▶ [WORK INSTRUCTION 1] In the gadget column, what does the abbreviation BWC stand for?
▶ [WORK INSTRUCTION 2] Please return the passage of the gadget column starting at "For example, here's" and ending at "deserve each other.".

[SOURCE TEXT]

Downtown in gadget city
Last week, I had the rather amusing job of sitting on a sofa for a TV programme and evaluating lots of newfangled gadgets.
The idea was like this: three of us would stare dumbfounded at a digital widget, until the presenter would pick one of us and say: 'So, is it any good?' There would be the briefest pause as the chosen journalist processed a panic message from his/her brain stem which said: 'Quick, kill them all, eat them and run away,' before our training kicked in. Then, smooth as you like, we'd smile wryly and say: 'Nah. Never work.' (Asking a journalist about how things will work in real life has always seemed slightly odd to me. It's roughly equivalent to having a broken leg and asking a hacksaw manufacturer what he thinks the best course of treatment is. But you never heard me say that.)
Luckily for our hosts, our approach was right on the mark. Because with few exceptions, the widgets were virtually unusable, following the general hi-tech principle of making something according to the BWC standard (Because We Can).
Occasionally, when we see something silly, it gives us all a good laugh, so we haven't yet called for BWC design to be made a capital offence.
For example, here's a BWC from our TV adventure: a device that sits on top of your TV, connects to the phone line and video conferences with your mate.What a fantastic idea. Apart from four small niggles: 1: Your mate has to have one of these devices as well. 2: It costs #400 so he won't be your mate for long. 3: It uses an ordinary phone line so the picture updates at an unusable seven frames a second. 4: Watching your mate sitting on a sofa complaining to you about how skint he is because he bought a video conferencing thingy is even less fun than watching You've Been Framed. Although if you're prepared to shell out for this product, you're probably not bright enough to appreciate such minor objections. You and your mate deserve each other.
Another BWC for last week: a digital camera that stores pictures on a floppy disk. Amazing! Apart from the minor problem that the picture quality is terrible, the camera is big and floppy disk shaped and a perfectly good system for digital cameras already exists using smart cards. This produces good quality pictures and lets you send the card away to be developed into prints. When the decision to design these products was made, did no bright young thing think to ask: 'Why are we doing this?'
There's only one area BWC doesn't apply: making things cheap. The principle of BWC means making a new, more complex version of something that works already. So rather than make a #500 PC, manufacturers make a #1,500 PC that's a bad hi-fi too. Why not use BWC principles on PC pricing, some consumers ask. 'Why bother?' manufacturers say. 'Customers who buy analogue TV video conferencing units have deep pockets and small brains.' In short, we get away with it because we can.
Tim Phillips is a freelance IT journalist.

[/SOURCE TEXT]
[RECORDED INFORMATION]

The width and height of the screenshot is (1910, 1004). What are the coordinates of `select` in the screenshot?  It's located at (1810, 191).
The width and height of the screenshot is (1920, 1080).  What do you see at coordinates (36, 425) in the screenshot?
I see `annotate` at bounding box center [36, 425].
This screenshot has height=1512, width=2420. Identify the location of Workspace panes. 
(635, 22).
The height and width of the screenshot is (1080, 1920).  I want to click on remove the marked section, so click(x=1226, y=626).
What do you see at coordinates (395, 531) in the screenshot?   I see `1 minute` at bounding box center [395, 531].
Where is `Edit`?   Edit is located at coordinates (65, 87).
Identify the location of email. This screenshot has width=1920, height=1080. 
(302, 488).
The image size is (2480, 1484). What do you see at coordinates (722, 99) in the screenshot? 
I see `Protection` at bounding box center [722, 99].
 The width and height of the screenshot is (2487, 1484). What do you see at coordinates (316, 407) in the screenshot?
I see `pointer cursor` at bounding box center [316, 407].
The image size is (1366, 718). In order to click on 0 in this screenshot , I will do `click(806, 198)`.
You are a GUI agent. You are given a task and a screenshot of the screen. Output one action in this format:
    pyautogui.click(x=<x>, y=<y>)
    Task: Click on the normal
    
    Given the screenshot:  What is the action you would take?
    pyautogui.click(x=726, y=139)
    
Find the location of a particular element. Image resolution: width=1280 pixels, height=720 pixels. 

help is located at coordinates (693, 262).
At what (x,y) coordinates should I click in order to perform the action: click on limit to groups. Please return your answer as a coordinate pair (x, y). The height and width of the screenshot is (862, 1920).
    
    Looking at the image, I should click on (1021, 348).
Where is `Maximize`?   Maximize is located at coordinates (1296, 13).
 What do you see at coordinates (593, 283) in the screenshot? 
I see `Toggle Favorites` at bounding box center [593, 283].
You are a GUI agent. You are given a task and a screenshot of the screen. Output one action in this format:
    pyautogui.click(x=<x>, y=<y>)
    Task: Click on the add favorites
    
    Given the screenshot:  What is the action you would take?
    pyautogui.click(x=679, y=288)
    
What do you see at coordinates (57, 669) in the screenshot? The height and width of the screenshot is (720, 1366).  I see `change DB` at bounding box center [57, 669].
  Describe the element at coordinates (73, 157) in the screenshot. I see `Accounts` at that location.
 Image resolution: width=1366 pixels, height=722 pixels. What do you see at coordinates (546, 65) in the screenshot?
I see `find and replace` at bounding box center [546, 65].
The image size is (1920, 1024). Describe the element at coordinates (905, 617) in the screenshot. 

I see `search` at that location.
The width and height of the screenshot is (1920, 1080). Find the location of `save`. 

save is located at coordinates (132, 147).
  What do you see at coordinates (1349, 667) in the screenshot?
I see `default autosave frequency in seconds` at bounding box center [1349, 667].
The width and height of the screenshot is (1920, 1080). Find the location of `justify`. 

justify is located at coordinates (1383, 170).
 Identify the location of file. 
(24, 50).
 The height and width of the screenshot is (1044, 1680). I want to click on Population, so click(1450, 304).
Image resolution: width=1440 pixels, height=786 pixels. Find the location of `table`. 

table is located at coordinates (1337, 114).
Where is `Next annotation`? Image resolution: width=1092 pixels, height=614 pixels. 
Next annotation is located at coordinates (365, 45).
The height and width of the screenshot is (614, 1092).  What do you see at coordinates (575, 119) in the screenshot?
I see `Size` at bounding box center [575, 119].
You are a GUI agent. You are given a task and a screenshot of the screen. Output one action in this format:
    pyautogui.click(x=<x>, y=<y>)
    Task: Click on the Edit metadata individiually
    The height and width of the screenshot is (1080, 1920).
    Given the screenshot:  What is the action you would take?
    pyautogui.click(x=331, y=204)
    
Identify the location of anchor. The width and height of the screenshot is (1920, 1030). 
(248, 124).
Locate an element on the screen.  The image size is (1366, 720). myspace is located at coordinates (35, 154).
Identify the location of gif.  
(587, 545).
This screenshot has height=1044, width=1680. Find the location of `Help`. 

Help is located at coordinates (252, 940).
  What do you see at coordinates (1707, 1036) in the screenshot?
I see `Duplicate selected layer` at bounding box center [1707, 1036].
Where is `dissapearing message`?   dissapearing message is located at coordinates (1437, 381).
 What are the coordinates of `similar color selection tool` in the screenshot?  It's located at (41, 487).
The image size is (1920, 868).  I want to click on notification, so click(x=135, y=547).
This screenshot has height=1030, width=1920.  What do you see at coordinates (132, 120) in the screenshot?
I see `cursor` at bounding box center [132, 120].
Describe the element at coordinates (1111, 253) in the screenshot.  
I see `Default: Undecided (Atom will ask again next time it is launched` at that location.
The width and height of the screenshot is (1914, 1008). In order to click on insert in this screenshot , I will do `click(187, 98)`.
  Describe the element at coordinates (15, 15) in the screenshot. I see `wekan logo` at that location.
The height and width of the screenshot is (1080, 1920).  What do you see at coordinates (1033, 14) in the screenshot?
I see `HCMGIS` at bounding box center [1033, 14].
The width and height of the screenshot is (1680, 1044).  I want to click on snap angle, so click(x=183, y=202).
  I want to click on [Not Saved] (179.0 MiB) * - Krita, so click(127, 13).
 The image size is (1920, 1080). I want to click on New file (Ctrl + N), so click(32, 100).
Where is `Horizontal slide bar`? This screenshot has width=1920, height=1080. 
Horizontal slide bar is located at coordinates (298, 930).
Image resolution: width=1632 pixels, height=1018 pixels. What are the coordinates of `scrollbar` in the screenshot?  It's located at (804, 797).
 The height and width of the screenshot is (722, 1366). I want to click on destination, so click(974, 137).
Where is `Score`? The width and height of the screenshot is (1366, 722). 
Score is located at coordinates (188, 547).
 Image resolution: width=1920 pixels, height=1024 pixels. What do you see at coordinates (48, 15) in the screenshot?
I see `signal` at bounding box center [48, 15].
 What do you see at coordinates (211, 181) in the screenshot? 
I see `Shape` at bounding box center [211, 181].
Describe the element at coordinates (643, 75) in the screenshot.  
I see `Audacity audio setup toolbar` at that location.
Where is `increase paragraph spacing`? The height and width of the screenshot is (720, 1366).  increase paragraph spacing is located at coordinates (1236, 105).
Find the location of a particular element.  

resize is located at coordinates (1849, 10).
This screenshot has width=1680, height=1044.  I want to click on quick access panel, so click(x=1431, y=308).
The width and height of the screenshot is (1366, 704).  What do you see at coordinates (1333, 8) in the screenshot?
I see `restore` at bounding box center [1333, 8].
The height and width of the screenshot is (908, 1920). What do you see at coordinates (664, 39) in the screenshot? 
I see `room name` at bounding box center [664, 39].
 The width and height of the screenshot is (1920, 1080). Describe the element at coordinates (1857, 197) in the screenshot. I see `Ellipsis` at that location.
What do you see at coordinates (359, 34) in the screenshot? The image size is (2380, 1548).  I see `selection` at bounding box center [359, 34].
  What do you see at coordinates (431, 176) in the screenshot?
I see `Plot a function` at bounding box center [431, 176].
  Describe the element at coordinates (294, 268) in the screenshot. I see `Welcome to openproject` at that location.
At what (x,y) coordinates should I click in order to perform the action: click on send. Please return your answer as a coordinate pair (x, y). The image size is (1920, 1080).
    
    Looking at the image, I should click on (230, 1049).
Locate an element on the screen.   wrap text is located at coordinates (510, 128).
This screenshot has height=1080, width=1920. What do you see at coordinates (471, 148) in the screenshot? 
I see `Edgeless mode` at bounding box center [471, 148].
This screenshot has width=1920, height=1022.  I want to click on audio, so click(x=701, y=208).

[/RECORDED INFORMATION]

▶ [RESPONSE BOX 1] Because We Can

▶ [RESPONSE BOX 2]
For example, here's a BWC from our TV adventure: a device that sits on top of your TV, connects to the phone line and video conferences with your mate.What a fantastic idea. Apart from four small niggles: 1: Your mate has to have one of these devices as well. 2: It costs #400 so he won't be your mate for long. 3: It uses an ordinary phone line so the picture updates at an unusable seven frames a second. 4: Watching your mate sitting on a sofa complaining to you about how skint he is because he bought a video conferencing thingy is even less fun than watching You've Been Framed. Although if you're prepared to shell out for this product, you're probably not bright enough to appreciate such minor objections. You and your mate deserve each other.